Nature is Our Teacher
Nature teaches us the value of gradual accumulation. While some natural processes such as volcanic eruptions and earth quakes can massively change the landscape in a short time most of the change that occurs in nature occurs through gradual accumulation.
Mighty glaciers hundreds of miles across are built one tiny snow flake at a time. Thousands of miles of beaches are made up of billions and billions of grains of sand, each one eroded from stone by wind and water, one at a time. The immense Grand Canyon was eroded by wind and water one millimeter at a time over millions of years. In fact most of the face of the earth was carved and formed from the gradual forces of tiny rain drops and snowflakes. Never underestimate the power of the constant force of tiny steps repeated over and over.
Accumulate Value Not Stuff
When we speak here of accumulation we are not talking about stuff. No one becomes wealthy buying lots of stuff. Millions have squandered thousands of dollars on consumer items. They hold no value and they bring no return. When we speak here of accumulation we speak of accumulation of wealth through the discipline to save on a constant basis and to wisely invest what has been saved.
Value Investment Rather Than Status
Part of the pressure that causes many to spend their hard earned money on stuff is that they think it buys them status. People want to drive expensive cars and houses, wear lots of expensive clothing and own lots of recreational toys because it brings them status. It is however a hollow status. It does not endure. The stuff that people spend their money on holds little value in most cases and earns no return.
If you invest your money in value rather than in status you will see great returns over time. Like tiny snowflakes those dimes and quarters you save and invest will over time create massive fortunes.
One Small Step After Another Will Travel a Thousand Miles
The great Chinese philosopher Lao Tzu is often credited with the axiom A Journey of a Thousand Miles Begins With a Single Step. He may as well have said that a journey of a thousand miles is made up of many single steps. People have walked around the world but have done so one step at a time.

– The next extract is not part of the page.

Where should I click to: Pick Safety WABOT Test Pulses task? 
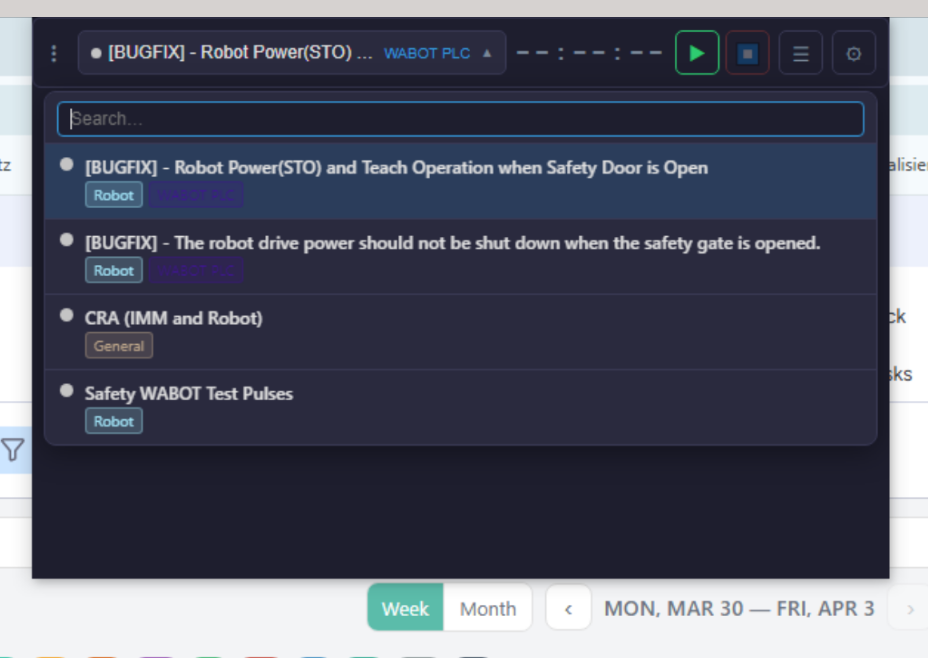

You can build wealth in the same manner, one dollar at a time. People are by nature inpatient. They want to see immediate results. They want immediate gratification. People do not want to wait decades to see the gradual accumulation of their investments turn into a fortune. They want it now.
For most of us however it will not happen now. It will only happen over time. I once suggested to someone that if they invested carefully and lived more frugally they could create significant wealth in as little as ten years. The response was total surprise and frustration. Who wants to wait ten years was their response. I then suggested to them that the ten years will pass one way or the other. Ten years from now you can be just as poor as you are today if you do nothing differently. However, if you apply the discipline to save and invest on a regular basis over those ten years when they have passed you will have a tidy sum.

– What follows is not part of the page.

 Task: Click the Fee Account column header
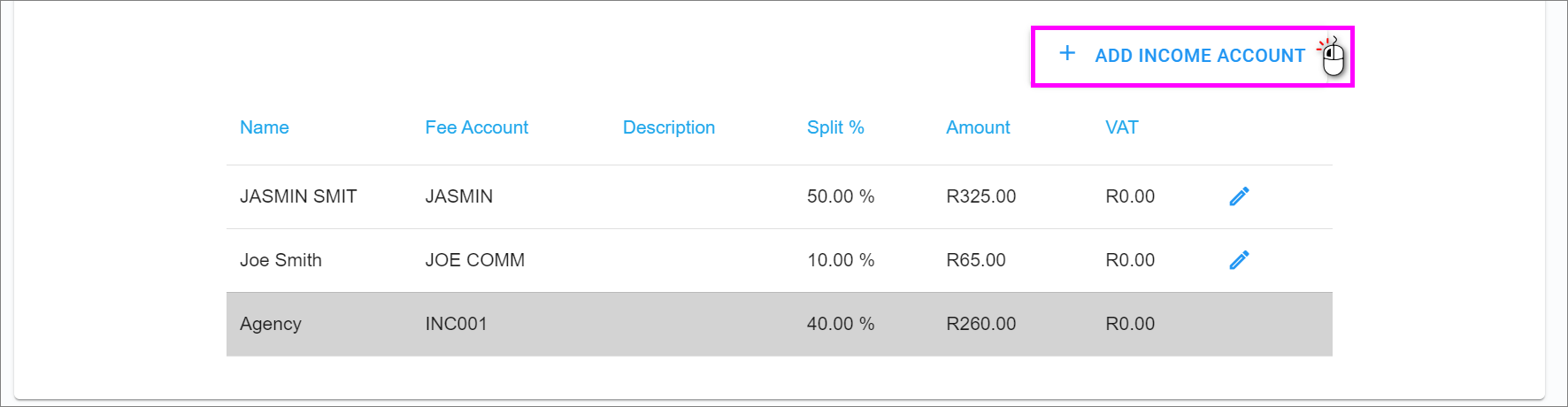coord(476,127)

Many people look back over their lives and wonder where the time and the money went. They lacked the vision to use discipline today to build the fortune of tomorrow.

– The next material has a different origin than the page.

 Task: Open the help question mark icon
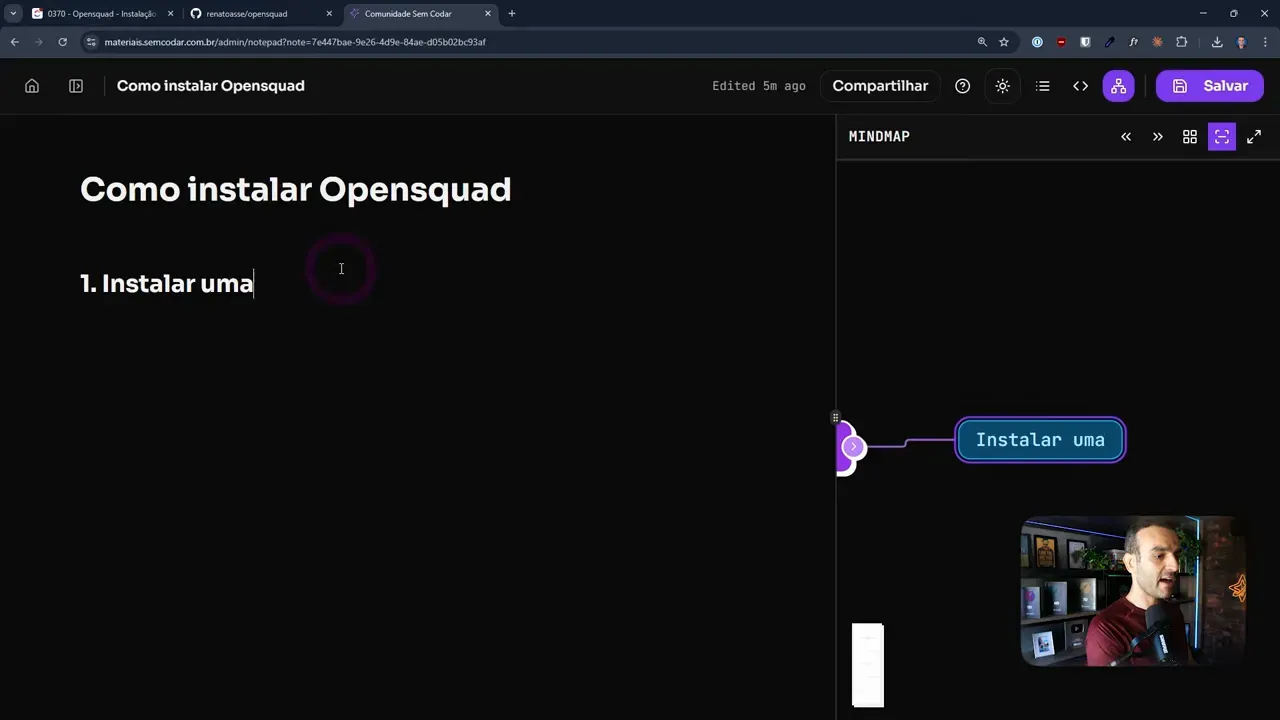click(x=962, y=86)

Learn from nature and from those who have applied the power of accumulation. Begin today to save and to invest. Day by day, dollar by dollar, it will grow. It may take a decade, it may take more than one decade, however long it takes, the time will pass either way, in the end you will either have a fortune or you will have nothing. The vision you have today and the discipline you apply over the time that passes will make the difference.